··· Available data ···

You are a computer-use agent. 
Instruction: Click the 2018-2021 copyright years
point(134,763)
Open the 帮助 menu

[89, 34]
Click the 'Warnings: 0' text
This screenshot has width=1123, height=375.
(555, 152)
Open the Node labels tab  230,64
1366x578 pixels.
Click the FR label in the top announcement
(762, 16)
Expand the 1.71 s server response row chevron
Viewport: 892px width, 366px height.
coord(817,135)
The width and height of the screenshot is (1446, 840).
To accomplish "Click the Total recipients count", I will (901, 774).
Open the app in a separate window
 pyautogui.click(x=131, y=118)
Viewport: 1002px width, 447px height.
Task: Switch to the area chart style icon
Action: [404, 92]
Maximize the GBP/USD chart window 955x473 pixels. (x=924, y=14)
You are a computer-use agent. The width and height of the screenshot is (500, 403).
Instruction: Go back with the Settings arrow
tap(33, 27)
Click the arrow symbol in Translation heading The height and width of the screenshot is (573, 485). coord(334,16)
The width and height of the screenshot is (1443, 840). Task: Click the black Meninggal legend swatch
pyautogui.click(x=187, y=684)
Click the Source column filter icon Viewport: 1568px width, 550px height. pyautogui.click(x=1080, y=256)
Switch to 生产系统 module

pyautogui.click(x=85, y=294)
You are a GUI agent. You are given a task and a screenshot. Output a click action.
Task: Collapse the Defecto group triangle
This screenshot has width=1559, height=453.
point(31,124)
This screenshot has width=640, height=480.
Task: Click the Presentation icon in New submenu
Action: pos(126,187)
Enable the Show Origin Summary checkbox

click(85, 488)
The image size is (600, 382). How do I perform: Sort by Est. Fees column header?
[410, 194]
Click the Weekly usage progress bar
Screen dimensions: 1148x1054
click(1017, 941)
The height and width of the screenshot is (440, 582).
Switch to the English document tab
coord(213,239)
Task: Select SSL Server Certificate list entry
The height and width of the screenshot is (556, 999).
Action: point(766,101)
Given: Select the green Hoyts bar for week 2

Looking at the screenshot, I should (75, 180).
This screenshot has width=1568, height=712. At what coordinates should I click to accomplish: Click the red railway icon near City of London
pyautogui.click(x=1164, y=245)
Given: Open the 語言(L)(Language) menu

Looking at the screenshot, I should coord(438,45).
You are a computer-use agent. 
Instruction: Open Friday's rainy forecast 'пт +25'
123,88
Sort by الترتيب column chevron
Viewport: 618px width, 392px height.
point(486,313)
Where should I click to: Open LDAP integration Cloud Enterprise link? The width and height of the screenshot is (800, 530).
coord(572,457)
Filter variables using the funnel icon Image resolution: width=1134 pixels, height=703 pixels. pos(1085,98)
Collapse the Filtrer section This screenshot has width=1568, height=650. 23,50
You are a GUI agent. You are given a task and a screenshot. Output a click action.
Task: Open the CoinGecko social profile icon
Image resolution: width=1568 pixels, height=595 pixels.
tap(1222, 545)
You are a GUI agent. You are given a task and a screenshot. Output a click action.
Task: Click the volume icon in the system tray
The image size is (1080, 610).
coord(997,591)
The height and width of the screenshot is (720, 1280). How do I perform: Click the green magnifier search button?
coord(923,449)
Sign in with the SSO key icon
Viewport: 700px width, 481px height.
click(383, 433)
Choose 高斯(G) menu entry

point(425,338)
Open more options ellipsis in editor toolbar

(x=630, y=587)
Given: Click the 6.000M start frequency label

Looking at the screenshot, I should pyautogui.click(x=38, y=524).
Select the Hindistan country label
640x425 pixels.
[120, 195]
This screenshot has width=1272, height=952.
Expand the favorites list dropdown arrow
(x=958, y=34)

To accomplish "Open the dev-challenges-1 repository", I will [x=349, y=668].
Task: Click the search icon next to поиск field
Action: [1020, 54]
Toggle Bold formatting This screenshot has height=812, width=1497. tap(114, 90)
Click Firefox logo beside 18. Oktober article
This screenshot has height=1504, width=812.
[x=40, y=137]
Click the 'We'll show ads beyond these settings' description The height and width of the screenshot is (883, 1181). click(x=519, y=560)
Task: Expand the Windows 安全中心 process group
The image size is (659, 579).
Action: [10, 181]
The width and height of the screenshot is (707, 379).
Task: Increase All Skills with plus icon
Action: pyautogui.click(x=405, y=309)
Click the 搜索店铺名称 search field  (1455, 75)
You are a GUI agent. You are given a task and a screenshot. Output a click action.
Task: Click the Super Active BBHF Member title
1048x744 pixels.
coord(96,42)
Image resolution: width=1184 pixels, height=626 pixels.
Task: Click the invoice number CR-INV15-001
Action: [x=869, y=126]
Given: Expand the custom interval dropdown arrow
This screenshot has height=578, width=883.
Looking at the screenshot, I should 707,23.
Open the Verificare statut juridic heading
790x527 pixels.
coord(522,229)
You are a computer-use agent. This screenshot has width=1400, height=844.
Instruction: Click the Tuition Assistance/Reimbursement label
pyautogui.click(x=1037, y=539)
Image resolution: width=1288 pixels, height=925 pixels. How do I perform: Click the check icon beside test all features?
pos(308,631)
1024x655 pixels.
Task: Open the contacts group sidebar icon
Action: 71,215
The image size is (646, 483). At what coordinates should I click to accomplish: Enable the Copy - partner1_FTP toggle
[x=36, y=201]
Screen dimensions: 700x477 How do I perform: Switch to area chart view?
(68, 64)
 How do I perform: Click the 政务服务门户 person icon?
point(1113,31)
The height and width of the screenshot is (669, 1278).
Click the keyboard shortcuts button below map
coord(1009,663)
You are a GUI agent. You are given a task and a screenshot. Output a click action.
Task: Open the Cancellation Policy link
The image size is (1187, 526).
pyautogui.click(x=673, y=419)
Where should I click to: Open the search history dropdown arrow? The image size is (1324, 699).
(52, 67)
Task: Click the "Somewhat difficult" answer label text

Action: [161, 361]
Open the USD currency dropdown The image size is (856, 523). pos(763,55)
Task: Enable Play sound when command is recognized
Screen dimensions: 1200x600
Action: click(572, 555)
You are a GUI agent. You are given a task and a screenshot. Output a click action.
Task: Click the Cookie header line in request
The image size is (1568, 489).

···

→ Instructions to follow: Every record should be retyped so that it matches the original exactly.

→ Exercise result:
You are a computer-use agent. 
Instruction: Click the 2018-2021 copyright years
point(134,763)
Open the 帮助 menu

[89, 34]
Click the 'Warnings: 0' text
This screenshot has width=1123, height=375.
(555, 152)
Open the Node labels tab  230,64
1366x578 pixels.
Click the FR label in the top announcement
(762, 16)
Expand the 1.71 s server response row chevron
Viewport: 892px width, 366px height.
coord(817,135)
The width and height of the screenshot is (1446, 840).
To accomplish "Click the Total recipients count", I will (901, 774).
Open the app in a separate window
 pyautogui.click(x=131, y=118)
Viewport: 1002px width, 447px height.
Task: Switch to the area chart style icon
Action: [404, 92]
Maximize the GBP/USD chart window 955x473 pixels. (x=924, y=14)
You are a computer-use agent. The width and height of the screenshot is (500, 403).
Instruction: Go back with the Settings arrow
tap(33, 27)
Click the arrow symbol in Translation heading The height and width of the screenshot is (573, 485). coord(334,16)
The width and height of the screenshot is (1443, 840). Task: Click the black Meninggal legend swatch
pyautogui.click(x=187, y=684)
Click the Source column filter icon Viewport: 1568px width, 550px height. pyautogui.click(x=1080, y=256)
Switch to 生产系统 module

pyautogui.click(x=85, y=294)
You are a GUI agent. You are given a task and a screenshot. Output a click action.
Task: Collapse the Defecto group triangle
This screenshot has width=1559, height=453.
point(31,124)
This screenshot has width=640, height=480.
Task: Click the Presentation icon in New submenu
Action: pos(126,187)
Enable the Show Origin Summary checkbox

click(85, 488)
The image size is (600, 382). How do I perform: Sort by Est. Fees column header?
[410, 194]
Click the Weekly usage progress bar
Screen dimensions: 1148x1054
click(1017, 941)
The height and width of the screenshot is (440, 582).
Switch to the English document tab
coord(213,239)
Task: Select SSL Server Certificate list entry
The height and width of the screenshot is (556, 999).
Action: point(766,101)
Given: Select the green Hoyts bar for week 2

Looking at the screenshot, I should (75, 180).
This screenshot has width=1568, height=712. At what coordinates should I click to accomplish: Click the red railway icon near City of London
pyautogui.click(x=1164, y=245)
Given: Open the 語言(L)(Language) menu

Looking at the screenshot, I should coord(438,45).
You are a computer-use agent. 
Instruction: Open Friday's rainy forecast 'пт +25'
123,88
Sort by الترتيب column chevron
Viewport: 618px width, 392px height.
point(486,313)
Where should I click to: Open LDAP integration Cloud Enterprise link? The width and height of the screenshot is (800, 530).
coord(572,457)
Filter variables using the funnel icon Image resolution: width=1134 pixels, height=703 pixels. pos(1085,98)
Collapse the Filtrer section This screenshot has width=1568, height=650. 23,50
You are a GUI agent. You are given a task and a screenshot. Output a click action.
Task: Open the CoinGecko social profile icon
Image resolution: width=1568 pixels, height=595 pixels.
tap(1222, 545)
You are a GUI agent. You are given a task and a screenshot. Output a click action.
Task: Click the volume icon in the system tray
The image size is (1080, 610).
coord(997,591)
The height and width of the screenshot is (720, 1280). How do I perform: Click the green magnifier search button?
coord(923,449)
Sign in with the SSO key icon
Viewport: 700px width, 481px height.
click(383, 433)
Choose 高斯(G) menu entry

point(425,338)
Open more options ellipsis in editor toolbar

(x=630, y=587)
Given: Click the 6.000M start frequency label

Looking at the screenshot, I should pyautogui.click(x=38, y=524).
Select the Hindistan country label
640x425 pixels.
[120, 195]
This screenshot has width=1272, height=952.
Expand the favorites list dropdown arrow
(x=958, y=34)

To accomplish "Open the dev-challenges-1 repository", I will [x=349, y=668].
Task: Click the search icon next to поиск field
Action: [1020, 54]
Toggle Bold formatting This screenshot has height=812, width=1497. tap(114, 90)
Click Firefox logo beside 18. Oktober article
This screenshot has height=1504, width=812.
[x=40, y=137]
Click the 'We'll show ads beyond these settings' description The height and width of the screenshot is (883, 1181). click(x=519, y=560)
Task: Expand the Windows 安全中心 process group
The image size is (659, 579).
Action: [10, 181]
The width and height of the screenshot is (707, 379).
Task: Increase All Skills with plus icon
Action: pyautogui.click(x=405, y=309)
Click the 搜索店铺名称 search field  (1455, 75)
You are a GUI agent. You are given a task and a screenshot. Output a click action.
Task: Click the Super Active BBHF Member title
1048x744 pixels.
coord(96,42)
Image resolution: width=1184 pixels, height=626 pixels.
Task: Click the invoice number CR-INV15-001
Action: [x=869, y=126]
Given: Expand the custom interval dropdown arrow
This screenshot has height=578, width=883.
Looking at the screenshot, I should 707,23.
Open the Verificare statut juridic heading
790x527 pixels.
coord(522,229)
You are a computer-use agent. This screenshot has width=1400, height=844.
Instruction: Click the Tuition Assistance/Reimbursement label
pyautogui.click(x=1037, y=539)
Image resolution: width=1288 pixels, height=925 pixels. How do I perform: Click the check icon beside test all features?
pos(308,631)
1024x655 pixels.
Task: Open the contacts group sidebar icon
Action: 71,215
The image size is (646, 483). At what coordinates should I click to accomplish: Enable the Copy - partner1_FTP toggle
[x=36, y=201]
Screen dimensions: 700x477 How do I perform: Switch to area chart view?
(68, 64)
 How do I perform: Click the 政务服务门户 person icon?
point(1113,31)
The height and width of the screenshot is (669, 1278).
Click the keyboard shortcuts button below map
coord(1009,663)
You are a GUI agent. You are given a task and a screenshot. Output a click action.
Task: Open the Cancellation Policy link
The image size is (1187, 526).
pyautogui.click(x=673, y=419)
Where should I click to: Open the search history dropdown arrow? The image size is (1324, 699).
(52, 67)
Task: Click the "Somewhat difficult" answer label text

Action: [161, 361]
Open the USD currency dropdown The image size is (856, 523). pos(763,55)
Task: Enable Play sound when command is recognized
Screen dimensions: 1200x600
Action: click(572, 555)
You are a GUI agent. You are given a task and a screenshot. Output a click action.
Task: Click the Cookie header line in request
The image size is (1568, 489).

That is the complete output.